Mixing Benzodiazepines with Other Substances

One of the biggest risks of many prescription drugs isn’t the drug itself, but it’s what happens when people combine them with other substances. One example is the combination of benzodiazepines and opioids. Benzodiazepines affect Gabapentin (“GABA”) and slow the central nervous system, which is why they’re helpful to treat conditions like anxiety and insomnia. Opioids are prescription pain medications that target specific receptors in the central nervous system, and also serve as a depressant. On their own, benzodiazepines aren’t necessarily dangerous when used as prescribed. When benzodiazepines are combined with opioids, the combination can be deadly. Since both depress the central nervous system (“CNS”), breathing and heart rate can slow to a dangerous or deadly level. The risks of benzos and opioids is so serious there is a black box warning issued with these prescription drugs.

Benzodiazepines are actually involved in the majority of ER visits related to an excessive and dangerous dose of a drug, but not usually on their own. It’s almost always in combination with another substance. It’s also common for people who misuse benzos to misuse other substances as well. For example, benzodiazepines might be used as someone is coming down from a stimulant like cocaine. Benzos are also commonly used by people with alcohol misuse disorders. With an estimated half of all alcoholics also having a benzo misuse problem, what are the risks of mixing Seral and alcohol?

The Risks of Mixing Serax and Alcohol

Serax (oxazepam) is a benzodiazepine that takes a long time to have an effect. It can take hours for the effects of this drug to be felt, and it’s a metabolite of diazepam. Serax is typically prescribed for anxiety and insomnia. It has a calming effect as do other benzos. Because of the long onset of action, it has a lower risk of misuse, although it’s still possible. Similarly to other benzos, Serax affects the central nervous system of users. It increases the effects of GABA, which is a neurotransmitter responsible for calming overactivity of neurons. People who use Serax may appear intoxicated, drowsy, and they may have problems with balance, coordination, and speech. Many of the visible side effects of Serax are similar to alcohol.

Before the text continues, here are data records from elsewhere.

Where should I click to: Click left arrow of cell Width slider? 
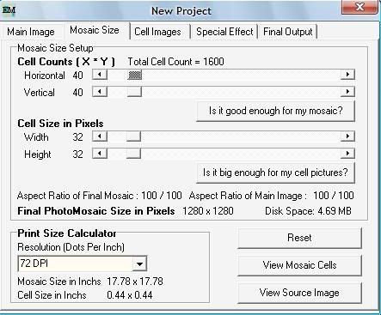point(100,136)
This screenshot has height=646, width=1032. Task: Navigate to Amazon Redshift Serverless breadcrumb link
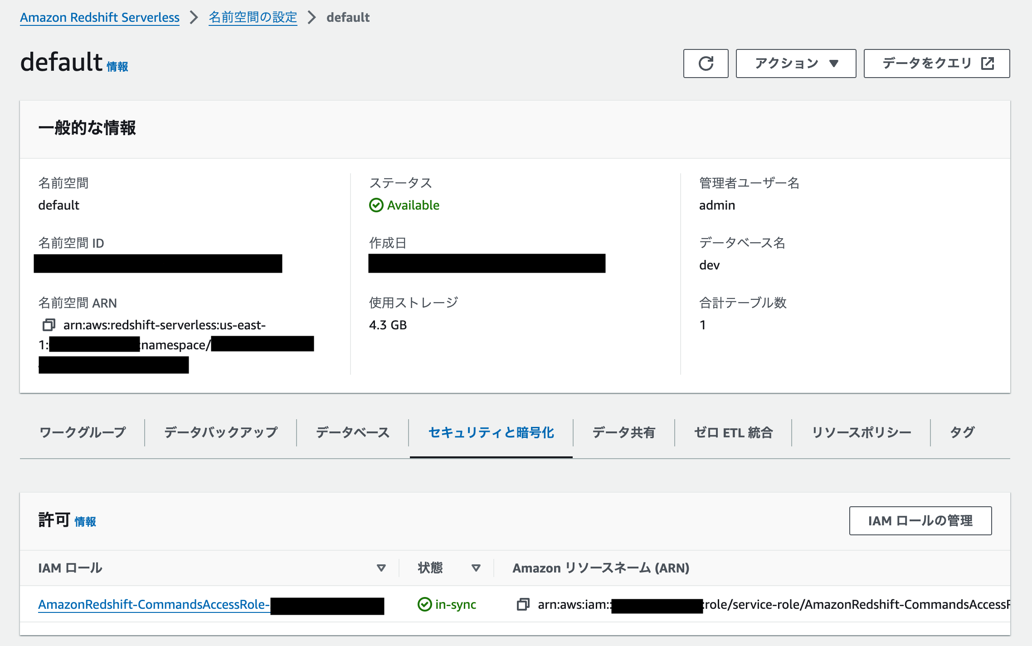coord(99,17)
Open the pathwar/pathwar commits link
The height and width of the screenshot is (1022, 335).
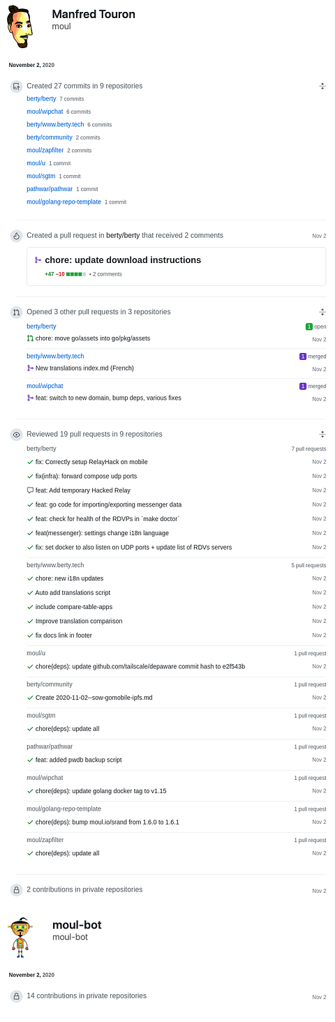(x=50, y=189)
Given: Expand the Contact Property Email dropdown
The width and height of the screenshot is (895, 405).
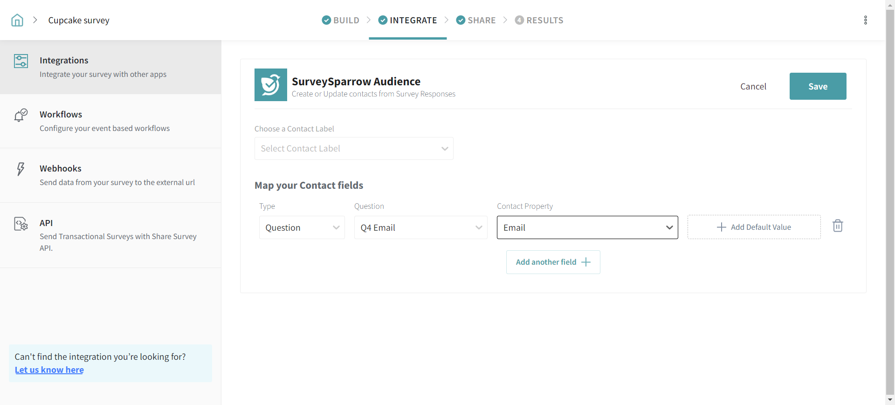Looking at the screenshot, I should 587,227.
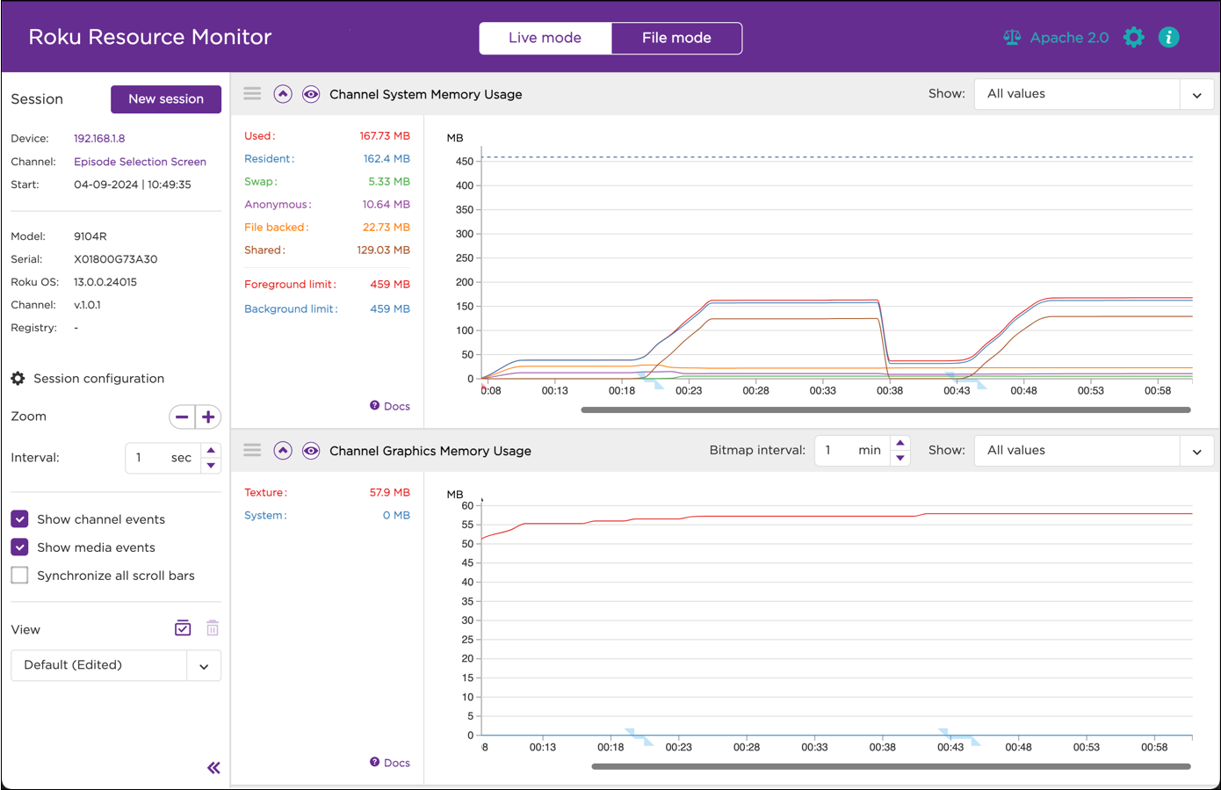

Alcohol also affects the central nervous system. The CNS is responsible for controlling how people take in sensory information, controlling motor function, and it controls thinking, reasoning and emotion. Alcohol slows down the CNS. This slowdown is why symptoms of being drunk include slurred speech, slow reaction times, impaired vision and memory impairment.

The similar effects make mixing Serax and alcohol a bad idea, yet people do it anyway. There are different reasons for mixing Serax and alcohol, but primarily it’s recreational. People want to amplify the feelings of being intoxicated, and one substance heightens the effects of the other. When two drugs with similar effects are combined, a person may become overly intoxicated. This can increase the likelihood of the person putting themselves in a dangerous or risky situation. Operating a vehicle or machinery becomes even more dangerous than it would be while on one substance.

When someone is mixing Serax and alcohol, they’re also at risk for an excessive and dangerous dose of a drug. Since both Serax and alcohol impact the CNS, breathing can slow so much that a person loses consciousness, goes into a coma or dies. When someone’s action results in an excessive and dangerous dose of a drug, oxygen can’t reach their brain, so even if they survive they may suffer brain damage. Even in a best-case scenario, there is a higher risk of adverse side effects when someone is mixing Serax and alcohol. These side effects can include nausea and vomiting. There are also sudden events that can occur when substances are combined like a heart attack or stroke. Over time when someone regularly mixes Serax and alcohol, they may be at risk for gastrointestinal problems, liver and kidney damage, and neurological damage. Psychological side effects can occur when people regularly combine benzos and alcohol as well. For example, long-term misuse of Serax and alcohol could lead to depression, anxiety or psychotic disorders.

Even if these risks weren’t frightening enough, people who misuse Serax and alcohol are at risk of developing a psychological disease and physical reliance to both drugs. This is known as a polysubstance misuse disorder or polysubstance passion for recurrence of misuse. This is a more complicated situation to treat and can have more detrimental side effects than having an excessive devotion for only one substance.

Are you struggling with benzos, alcohol or another substance? The Recovery Village is here, so please contact us. We offer judgment-free answers to your questions, and we can provide the opportunity to recover from psychological disease.

Medical Disclaimer

The Recovery Village aims to improve the quality of life for people struggling with substance use or mental health disorder with fact-based content about the nature of behavioral health conditions, treatment options and their related outcomes. We publish material that is researched, cited, edited and reviewed by licensed medical professionals. The information we provide is not intended to be a substitute for professional medical advice, diagnosis or treatment. It should not be used in place of the advice of your physician or other qualified healthcare providers.